Bel ons voor info 0294 - 74 50 70

Nieuws item

Magische grens in 2022: 10.000 industriële woningen


De industriële bouw in Nederland zette ook in 2022 verder door. Voor het eerst kwamen er meer dan 10.000 woningen uit de fabriek. De grootste absolute groeier was Daiwa die met een totale productie van 2.500 woningen maar liefst een op de vier woningen voor haar rekening nam.

Waar in de jaren 2018/2019/2020 het aandeel industriële bouw zo rond de 7% schommelde, zette de groei in 2021 door tot een marktaandeel van 10%. Afgelopen jaar groeide het marktaandeel van industriële bouw verder tot 14%.

Daiwa (voorheen Jan Snel) grootste aanbieder

In 2021 was Daiwa met 1.580 woningen al de grootste aanbieder van industrieel gebouwde woningen (22% van alle industriële woningen). In 2022 wist ze het marktaandeel verder te laten groeien naar 25%. Een bijzondere prestatie omdat het aantal spelers op de markt weer verder groeide. De grootste nieuwe binnenkomer was QYUUBS. Bouwde zij vorig jaar nog één woning, dit jaar realiseerde zij er 82. Ook Homes Factory wist honderd woningen te realiseren waar dat er vorig jaar nog 24 waren.

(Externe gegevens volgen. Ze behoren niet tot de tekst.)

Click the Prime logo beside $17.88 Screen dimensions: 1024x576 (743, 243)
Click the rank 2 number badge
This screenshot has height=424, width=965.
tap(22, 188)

Minder woningen dan verwacht

Over het algemeen hadden de meeste aanbieders in 2022 verwacht meer woningen te realiseren dan in de praktijk daadwerkelijk lukte. Zo verwachtte De Meeuw Nezzt 750 woningen maar het werden er 460. Bij Fijn (Van Wijnen) werden 300 van de 800 gehoopte woningen opgeleverd. Finch wist 159 van de 450 verwachtte woningen te realiseren. Partijen als FLETTS, Lumey en MOOS konden ondanks ambitieuze doelstellingen in 2022 helemaal geen woningen opleveren.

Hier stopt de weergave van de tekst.